- **PROBLEM REQUIREMENTS**
Would you please return the lines of the entries below starting at the line that has "Task: Click the Total" and ending at the line that has "Viewport: 301px width, 602px height.", both included, exactly as they are?

================================

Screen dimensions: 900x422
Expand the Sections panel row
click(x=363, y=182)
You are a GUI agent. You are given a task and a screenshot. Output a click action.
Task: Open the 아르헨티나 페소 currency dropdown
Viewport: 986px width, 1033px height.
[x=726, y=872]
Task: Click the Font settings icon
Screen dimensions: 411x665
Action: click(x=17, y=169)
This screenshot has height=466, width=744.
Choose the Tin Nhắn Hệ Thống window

================================

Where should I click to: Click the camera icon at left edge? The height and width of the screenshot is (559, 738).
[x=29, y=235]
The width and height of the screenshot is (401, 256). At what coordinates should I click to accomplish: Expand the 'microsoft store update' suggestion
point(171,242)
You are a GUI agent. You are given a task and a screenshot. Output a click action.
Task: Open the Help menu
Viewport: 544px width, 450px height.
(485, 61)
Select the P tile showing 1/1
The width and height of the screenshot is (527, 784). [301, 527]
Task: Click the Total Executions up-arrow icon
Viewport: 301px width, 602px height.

================================

- **RESPONSE TO THIS TASK**
Task: Click the Total Executions up-arrow icon
Viewport: 301px width, 602px height.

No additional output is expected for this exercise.